Łukasz Broź zachwycił nas ostatnio oryginalnym zwodem na „zaraz upadnę” w meczu Śląska Wrocław z Wisłą Płock. Zrobił tym zagraniem furorę, ale teraz wyrósł mu konkurent do wypracowania w internecie jeszcze większych zasięgów.
Prawdziwy drybling to chyba najtrudniejszy element czysto piłkarski. Trzeba i dobrze panować nad piłką, i mieć dobrą koordynację, i odpowiednio szybko wszystko wykonać będąc pod presją przeciwnika. Nic dziwnego, że w Ekstraklasie efektownych zwodów prawie nie oglądamy, a zawodników dobrze czujących się w tym elemencie policzymy na palcach jednej ręki i to niekoniecznie ręki kompletnej.

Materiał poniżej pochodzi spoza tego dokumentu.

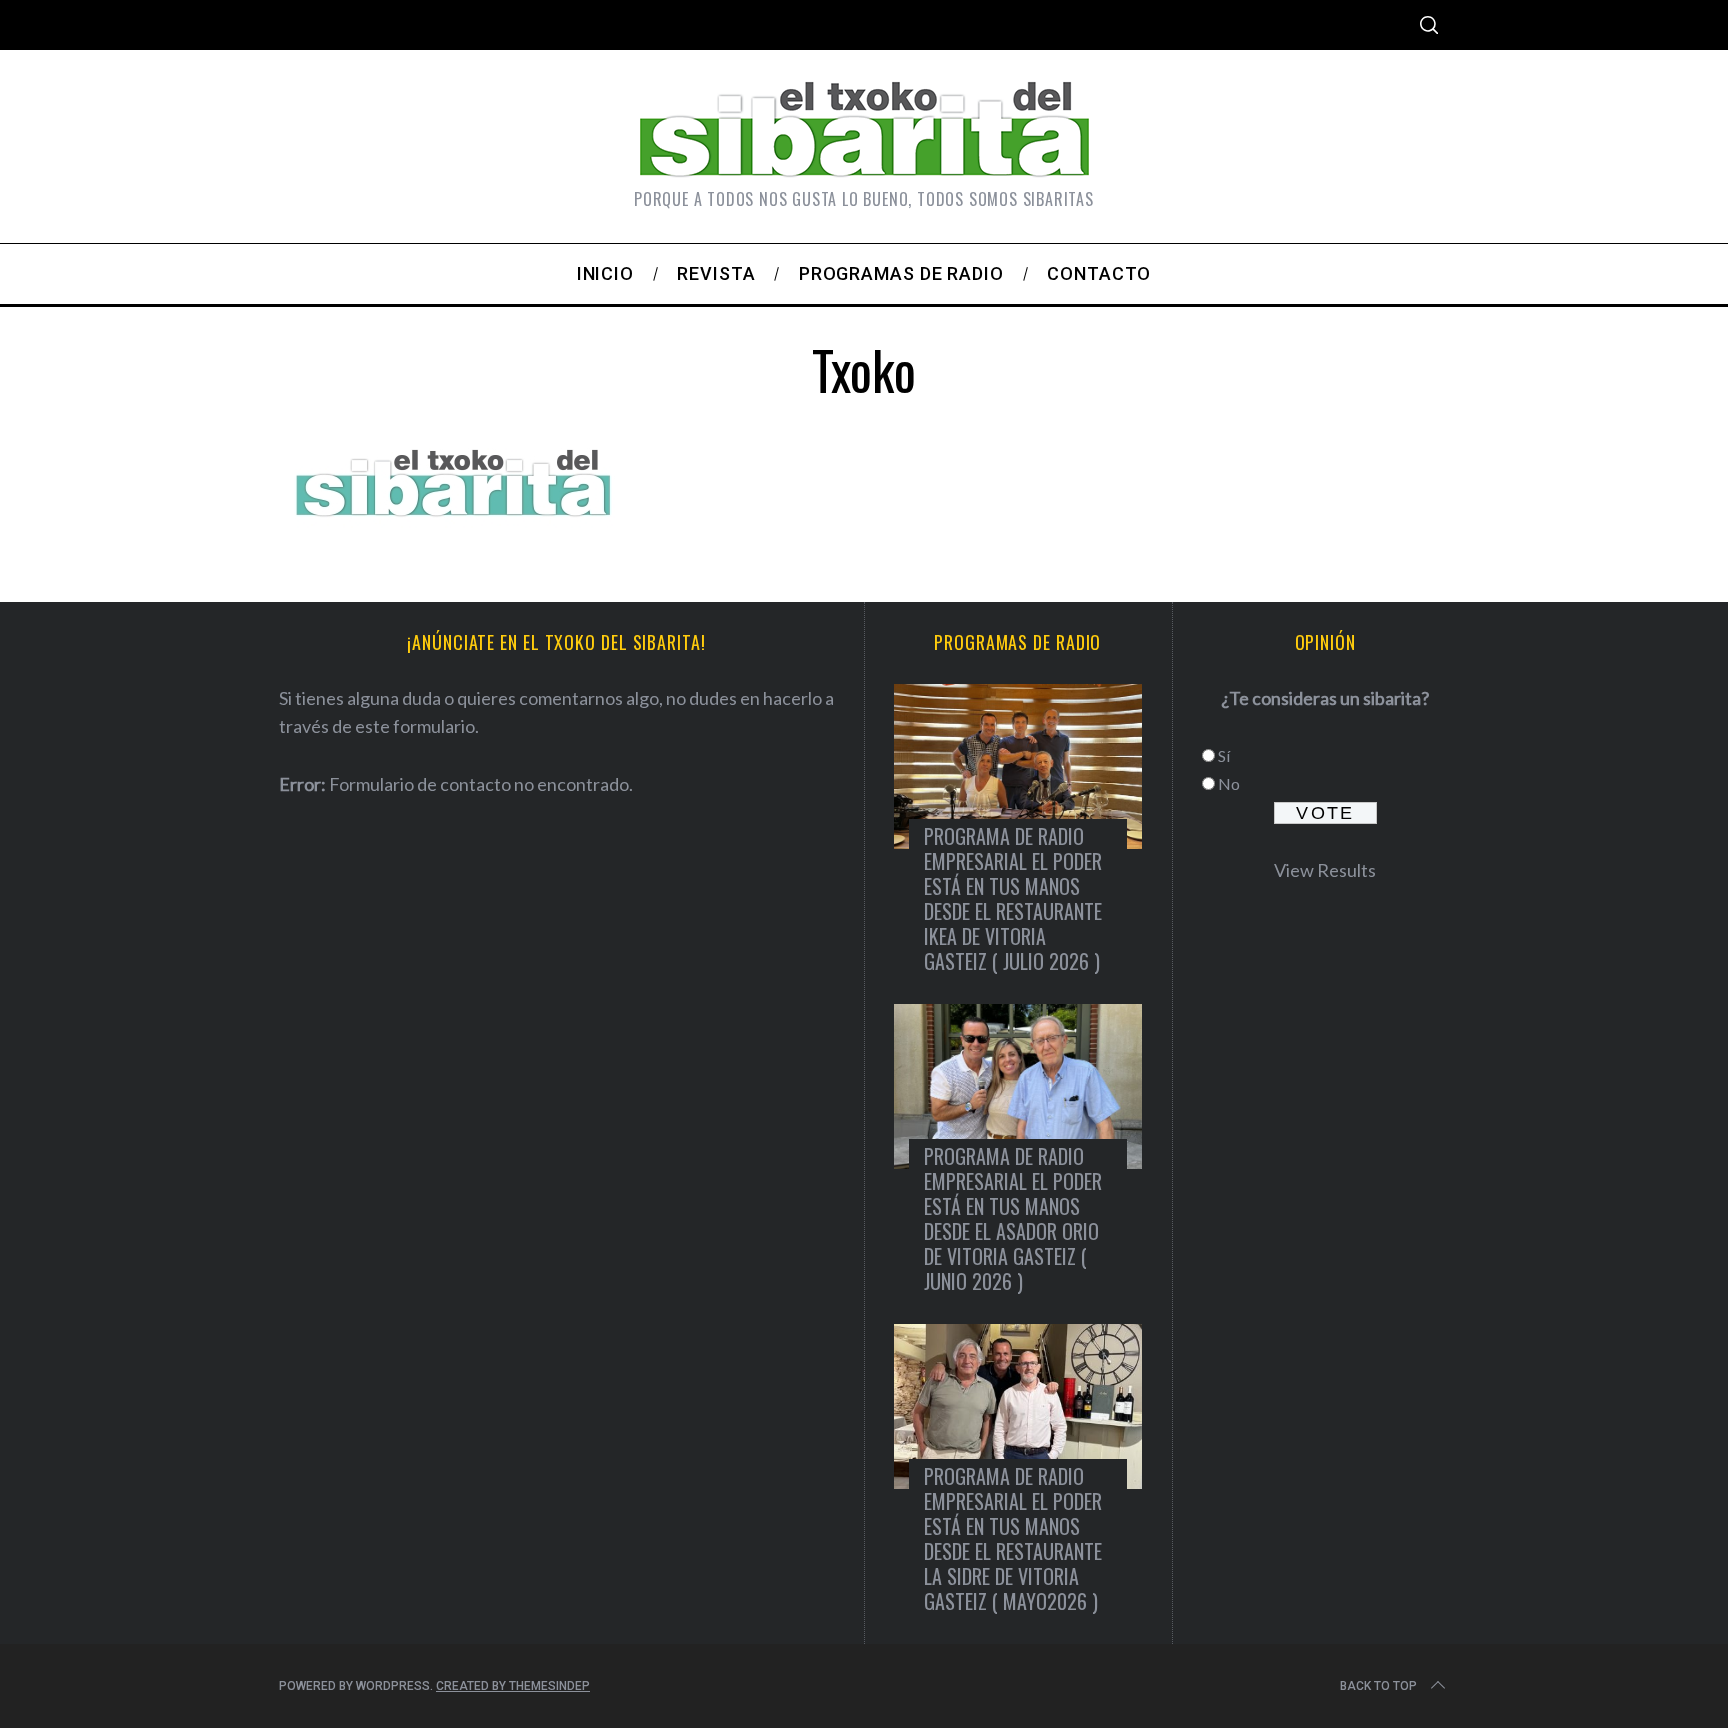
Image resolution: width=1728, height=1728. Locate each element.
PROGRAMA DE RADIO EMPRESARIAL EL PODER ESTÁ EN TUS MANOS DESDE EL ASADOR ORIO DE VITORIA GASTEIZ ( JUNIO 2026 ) (1013, 1218)
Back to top (1378, 1686)
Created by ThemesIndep (513, 1686)
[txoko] (454, 528)
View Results (1325, 870)
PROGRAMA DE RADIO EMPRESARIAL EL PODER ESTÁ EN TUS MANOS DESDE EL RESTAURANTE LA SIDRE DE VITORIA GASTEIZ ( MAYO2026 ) (1013, 1538)
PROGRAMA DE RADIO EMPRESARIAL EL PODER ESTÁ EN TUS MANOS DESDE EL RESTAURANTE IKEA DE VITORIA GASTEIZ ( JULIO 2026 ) (1013, 898)
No (1229, 783)
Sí (1224, 755)
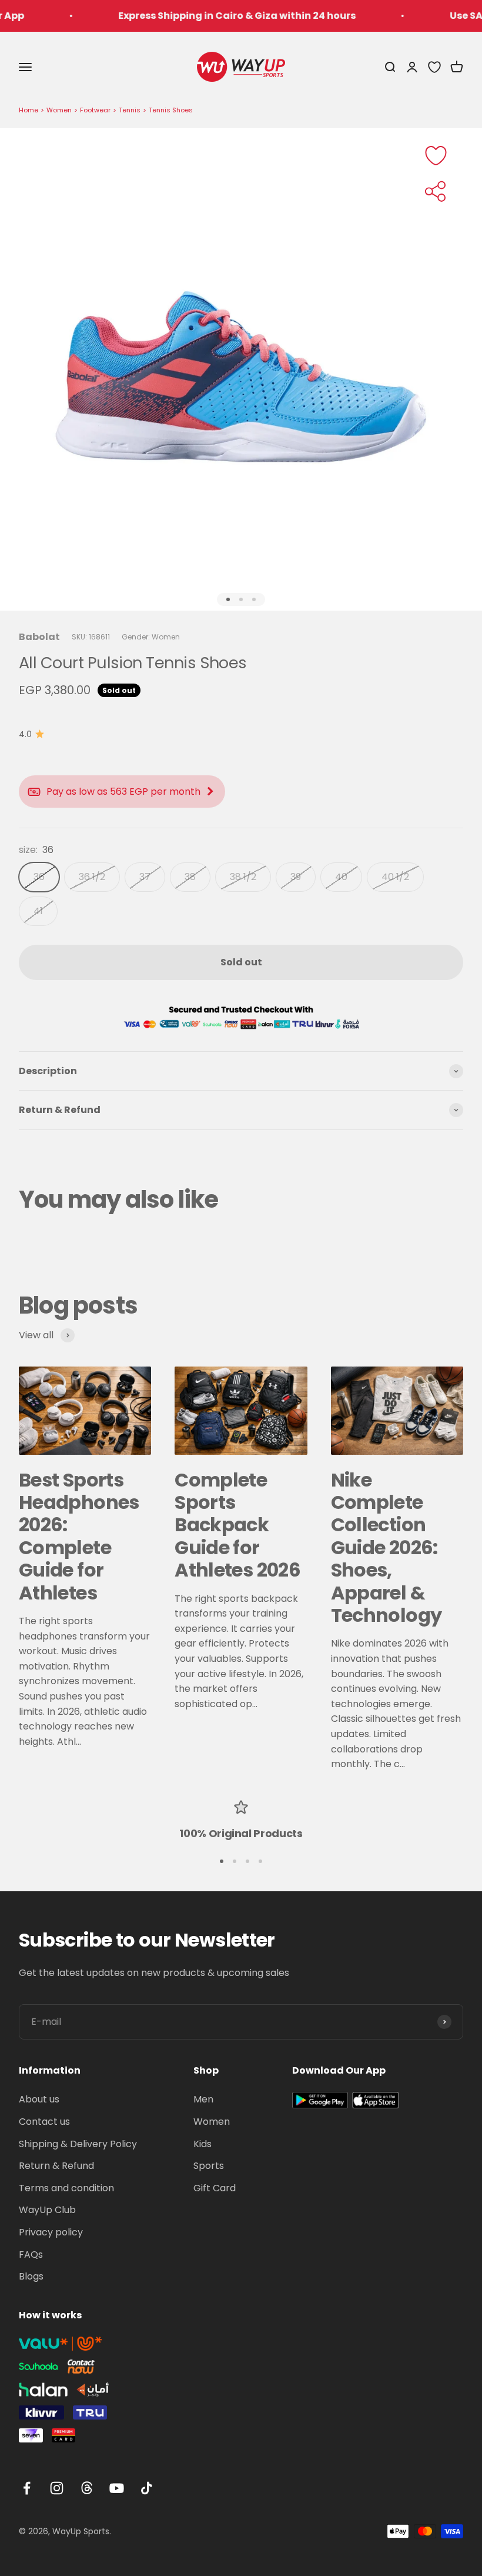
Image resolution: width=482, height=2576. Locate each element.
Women (59, 110)
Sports (208, 2165)
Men (203, 2099)
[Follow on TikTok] (147, 2488)
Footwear (95, 110)
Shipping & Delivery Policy (78, 2144)
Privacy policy (51, 2232)
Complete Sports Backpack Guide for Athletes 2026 (237, 1525)
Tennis (129, 110)
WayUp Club (47, 2210)
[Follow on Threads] (87, 2488)
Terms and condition (66, 2188)
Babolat (39, 637)
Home (28, 110)
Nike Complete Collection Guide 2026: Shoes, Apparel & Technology (386, 1547)
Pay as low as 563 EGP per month (123, 791)
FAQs (31, 2254)
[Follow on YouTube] (117, 2488)
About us (39, 2099)
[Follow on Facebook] (27, 2488)
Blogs (31, 2276)
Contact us (44, 2121)
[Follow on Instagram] (57, 2488)
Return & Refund (56, 2165)
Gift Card (214, 2188)
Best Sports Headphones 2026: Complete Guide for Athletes (79, 1536)
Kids (202, 2144)
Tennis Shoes (171, 110)
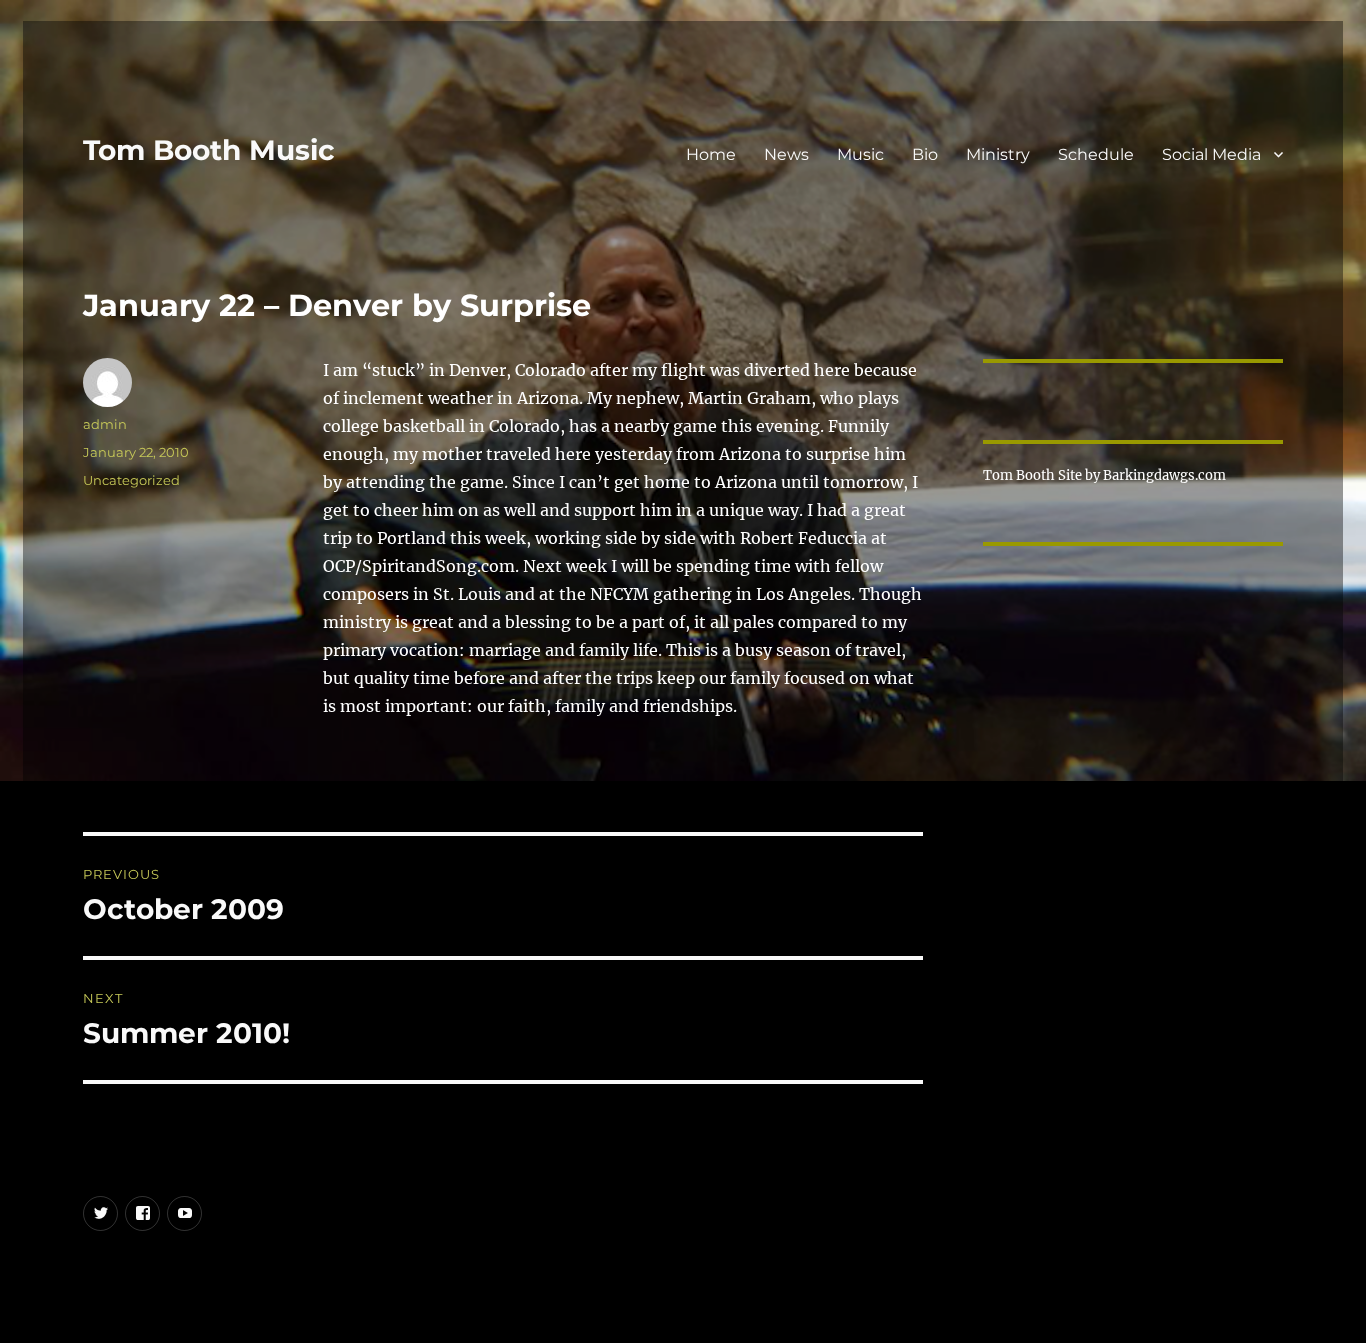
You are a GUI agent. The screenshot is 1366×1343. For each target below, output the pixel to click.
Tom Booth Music (209, 150)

Oczywiście wyjątki znajdą się wszędzie, od czasu do czasu również na polskiej ziemi. Gdyby ktoś jeszcze nie widział, przypominamy słynny zwód Brozia z minionego weekendu, który tak nas zachwycił:
Himalaje dryblingu. W roli głównej: Łukasz Broź. pic.twitter.com/x4x9L2xqsd
— Szymon Podstufka (@PodstufkaSzymon) 11 maja 2019
A teraz do rzeczy. Wychodzi na to, że w RPA artystów mają jeszcze lepszych, zwłaszcza jeśli chodzi o bezproduktywne dryblowanie daleko od przeciwnika. Od paru godzin skauci KTS Weszło szukają namiarów na tego wirtuoza.
When you come on in the 89th minute and a scout’s watching pic.twitter.com/MwvkJst40n
— Andy Ha (@AndyHa_) 14 maja 2019
Jak się okazuje, podobnych brylantów jest tam więcej.
— Sibusiso (@sibusisozwana) 15 maja 2019
Oprócz tego po dokładnej selekcji mamy wytypowanych jeszcze dziesięciu kandydatów z całego świata. Nasz faworyt to numer dwa!
Ok, zabiliście kolejnych pięć minut do środowych meczów Ekstraklasy. Nie dziękujcie, może coś jeszcze wymyślimy.